Don't threaten me with a good time? All of those seem like great policies. The fact that I cannot use an apple watch with an android phone is ridiculous, and vice versa as well.
At some point this is just a debate about vertical integration. Apple can deliver better experiences with it, but of course it limits user choice.
Many people want fully modular, open systems, which is lowest common denominator.
I can see both sides of the argument, but I am so skeptical of regulators deciding what can be integrated or not. If modularity is better for consumers, why don’t they prefer modular systems?
At the very least I think there should be a very clear tradeoff; right now the EU seems to think they can regulate their way to all of the benefits of vertical integration while outlawing vertical integration. I don’t see how anyone could look at that with a straight face.
Good. They are making an operating system. User choice and competition matter. I know Apple would prefer to allocate more resources to Liquid Glass animations and burying more UI elements inside “…” menus, but I personally think I don’t need any more innovation above the OS level from Apple. Especially because 80% of their changes to the application layer in 10 years have just made their platforms worse.
Let them ship a stable platform that allows applications to do tons of useful things, even when you don’t accept a mega-package of apps and services all from the first-party vendor that locks you in.
If Apple built houses, you would have to jump through hoops every time you use a microwave or lamp you didn’t buy from Apple.
That's...literally the point of these regulations. Sounds great to me.
The exact rules ultimately don't matter, because the EU is after outcomes. If the current rules don't lead to the desired outcomes, they will keep changing the rules, until they get what they wanted. (Or until their goals change.)
It's competing at the wrong level.
The iPhone is a toaster. Nobody's up in arms about whether the toaster takes other manufacturer's crumb tray. It's a television, and nobody's demanding QLED and OLED be swappable. It's a console. Xbox doesn't play PS5 games. It's fine.
There's no real line between hardware / firmware / software / malware ... For what Apple offers consumers, every layer of whateverware should be trusted.
Drawing imaginary lines based on the embodiment or substrates for logic gates is mistaken.
There are lots of phones. Lot's of different philosophies. Stop taking away consumer right to pick a philosophy and design for an end to end experience. It's fine.
I’ve read all of it, multiple times, and been grilled by EU regulators (vicariously, via corporate lawyers).
It still boils down to general guidelines that it’s impossible to know if you’re violating before the fact, and they will not even approve/reject proposals in advance. It’s basically “go read the act yourself, and ship what you think is compliant, and you’ll know whether we interpret the words the same way by whether or not we fine you.”
Good times.
This is not complicated. Even in the US, every other industry is regulated to your benefit, you're just used to it and haven't realised. Digital technology obviously needs to be too. And yes, you have to do it properly.

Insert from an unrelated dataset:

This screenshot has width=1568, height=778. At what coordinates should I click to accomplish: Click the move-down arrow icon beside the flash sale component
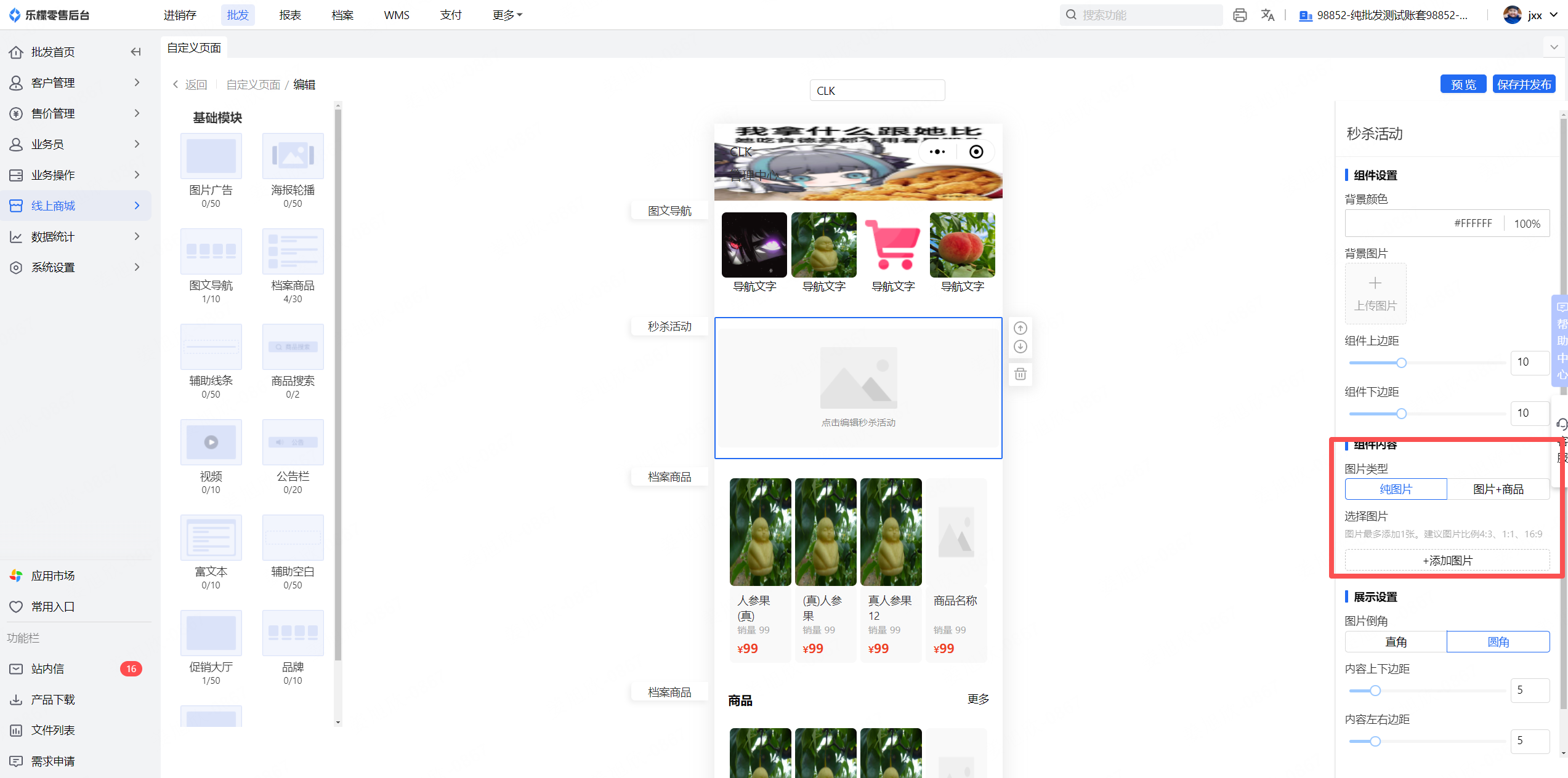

Apple is also restricted in the sort of consent prompts they give the user. That could matter when a non-technical users is prompted by a third party app to effectively allow unfettered access to all user personal data on the device.
Sometimes when you look at the functional requirements for a feature it turns out to be a bad idea. In the EU, functional requirements can come after-the-fact from regulator interpretation of the DMA. Until Apple determines what those requirements actually are going to be, releasing a potentially harmful feature is irresponsible.
There's nothing "fair" about this at all. It's a group of luddites in the EU who dislike how successful American companies are.
Again, the EU is stifling innovation with these backwards-looking rules. No wonder they have no innovative companies.